Evenimentul Zilei
- Type: Daily newspaper
- Format: Berliner
- Owner: Editura Evenimentul și Capital
- Founder(s): Ion Cristoiu Cornel Nistorescu Mihai Cârciog [ro]
- Editor-in-chief: Simona Ionescu
- Founded: 22 June 1992; 33 years ago
- Ceased publication: 30 December 2019; 5 years ago (physical)
- Language: Romanian
- Headquarters: Romexpo (entrance B), Pavilion G4, 65-67 Mărăști Boulevard, Sector 1, Bucharest 011465
- Country: Romania
- ISSN: 1222-328X
- OCLC number: 896832327
- Website: www.evz.ro

= Evenimentul Zilei =

Online newspaper in Romania

Evenimentul Zilei is a formerly physical and now exclusively online newspaper in Romania. Its name translates to "The event of the day" or "Today's event".

==History and profile==
Evenimentul Zilei was founded by Ion Cristoiu, Cornel Nistorescu, and Mihai Cârciog, and the first issue was published on 22 June 1992. Ion Cristoiu, one of the 3 founders of the newspaper, was also its first director, but he is currently columnist at the same newspaper

The newspaper reached its peak daily circulation of 675,000 in 1993. In 1997 chief editor Ion Cristoiu quit and this job was taken by Cornel Nistorescu. The newspaper was purchased along with its parent company Expres Publishing in 1998 by the German company Gruner + Jahr (owned, in turn, by Bertelsmann), which later, in 2003 sold it to the Swiss press trust Ringier; at the time of purchase, Ringier representatives stated that there would be no direct or indirect intervention in the newspaper's editorial policy.

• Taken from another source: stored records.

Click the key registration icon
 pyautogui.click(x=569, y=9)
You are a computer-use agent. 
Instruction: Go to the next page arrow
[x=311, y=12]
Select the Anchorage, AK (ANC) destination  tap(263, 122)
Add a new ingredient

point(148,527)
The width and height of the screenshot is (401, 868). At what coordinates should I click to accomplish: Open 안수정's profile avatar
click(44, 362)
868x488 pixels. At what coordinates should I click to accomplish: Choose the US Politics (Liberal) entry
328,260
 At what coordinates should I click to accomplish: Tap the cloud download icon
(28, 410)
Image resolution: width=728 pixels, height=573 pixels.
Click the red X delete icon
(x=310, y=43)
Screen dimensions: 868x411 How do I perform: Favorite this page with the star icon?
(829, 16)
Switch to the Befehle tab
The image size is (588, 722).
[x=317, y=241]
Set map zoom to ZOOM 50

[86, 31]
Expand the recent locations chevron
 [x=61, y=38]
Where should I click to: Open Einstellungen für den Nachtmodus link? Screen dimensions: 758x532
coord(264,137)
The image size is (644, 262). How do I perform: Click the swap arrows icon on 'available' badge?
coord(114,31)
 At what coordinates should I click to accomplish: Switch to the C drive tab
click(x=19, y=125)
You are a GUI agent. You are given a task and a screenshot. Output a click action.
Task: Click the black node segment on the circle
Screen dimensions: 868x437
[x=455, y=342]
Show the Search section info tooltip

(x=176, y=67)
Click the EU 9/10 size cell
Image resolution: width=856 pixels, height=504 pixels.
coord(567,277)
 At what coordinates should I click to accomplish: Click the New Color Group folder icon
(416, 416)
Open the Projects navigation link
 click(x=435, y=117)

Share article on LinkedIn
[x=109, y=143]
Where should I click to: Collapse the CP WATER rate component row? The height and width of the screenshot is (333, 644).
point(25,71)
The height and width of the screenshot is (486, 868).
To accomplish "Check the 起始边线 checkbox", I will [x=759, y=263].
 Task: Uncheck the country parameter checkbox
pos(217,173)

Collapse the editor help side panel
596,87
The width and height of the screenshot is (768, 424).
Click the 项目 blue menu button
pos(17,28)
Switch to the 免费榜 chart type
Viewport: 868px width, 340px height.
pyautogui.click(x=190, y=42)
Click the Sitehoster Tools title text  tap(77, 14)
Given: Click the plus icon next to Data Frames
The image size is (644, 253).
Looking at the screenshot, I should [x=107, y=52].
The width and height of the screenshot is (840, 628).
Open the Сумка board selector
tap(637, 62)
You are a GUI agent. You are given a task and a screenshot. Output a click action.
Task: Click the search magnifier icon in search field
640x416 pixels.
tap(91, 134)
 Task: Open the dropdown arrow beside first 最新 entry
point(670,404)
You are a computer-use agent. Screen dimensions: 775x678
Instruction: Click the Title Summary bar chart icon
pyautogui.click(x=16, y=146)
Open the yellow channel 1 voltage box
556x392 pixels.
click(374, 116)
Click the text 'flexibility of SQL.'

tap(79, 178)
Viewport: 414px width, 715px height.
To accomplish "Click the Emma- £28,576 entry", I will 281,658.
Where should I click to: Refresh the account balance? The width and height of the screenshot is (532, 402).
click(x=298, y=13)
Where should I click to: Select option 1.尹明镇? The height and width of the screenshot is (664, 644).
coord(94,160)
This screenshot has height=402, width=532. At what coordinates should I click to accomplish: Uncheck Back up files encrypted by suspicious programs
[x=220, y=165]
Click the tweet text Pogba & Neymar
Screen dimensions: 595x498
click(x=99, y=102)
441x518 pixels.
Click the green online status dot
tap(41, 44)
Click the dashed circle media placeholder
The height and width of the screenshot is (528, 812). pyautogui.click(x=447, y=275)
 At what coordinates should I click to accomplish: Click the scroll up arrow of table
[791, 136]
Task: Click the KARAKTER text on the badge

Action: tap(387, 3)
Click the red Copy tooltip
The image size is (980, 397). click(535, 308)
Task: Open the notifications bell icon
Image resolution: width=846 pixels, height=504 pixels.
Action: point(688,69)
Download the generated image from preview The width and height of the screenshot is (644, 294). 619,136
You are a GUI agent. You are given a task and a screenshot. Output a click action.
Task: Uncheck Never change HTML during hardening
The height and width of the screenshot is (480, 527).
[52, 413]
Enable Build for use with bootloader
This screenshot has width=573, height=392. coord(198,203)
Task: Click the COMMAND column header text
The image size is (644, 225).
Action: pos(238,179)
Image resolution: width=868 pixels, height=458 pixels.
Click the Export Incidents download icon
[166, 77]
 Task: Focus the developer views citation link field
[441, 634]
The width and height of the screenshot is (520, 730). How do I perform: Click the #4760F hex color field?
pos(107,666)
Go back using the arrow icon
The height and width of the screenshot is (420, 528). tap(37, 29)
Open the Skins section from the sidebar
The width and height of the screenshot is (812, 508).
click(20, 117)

In September 2004 more than 50 Evenimentul Zilei journalists protested Ringier's management decisions. Similar issues were raised at the same time at rival daily România liberă, owned by Germany's WAZ-Mediengruppe. At both papers, journalists have complained that foreign owners are telling them to lessen the political coverage and tone down their negative reporting of the government. Their concern has been echoed by a variety of organizations including the Open Society Foundations. After this scandal, Evenimentul Zilei became one of the most fervent attackers of the government's corruption. Nonetheless, Evenimentul Zilei remained "The biggest thorn in [Adrian] Nastase's side" throughout the 2004 Romanian elections.

Ten days after Năstase's defeat in the 13 December 2004 runoff elections, the Ringier group moved the EZ editor-in-chief, Dan Turturică, to Bacău (officially, to look into the possibility of starting a free newspaper there) and began changing the editorial policy, to become a tabloid. As a response, 80 journalists signed a protest against these decisions and organized rallies in front of the Swiss and EU embassies. Subsequent negotiations were unsuccessful and on 4 January 2005, 30 journalists resigned, in addition to another five that resigned several days earlier. Paid circulation dropped at least 40% from a high of over 100,000.

In 2010 Ringier sold its shares in the paper to Bobby Păunescu. In 2019, the newspaper ceased to exist on paper after 8650 numbers. From 1 January 2020, the team moved exclusively online.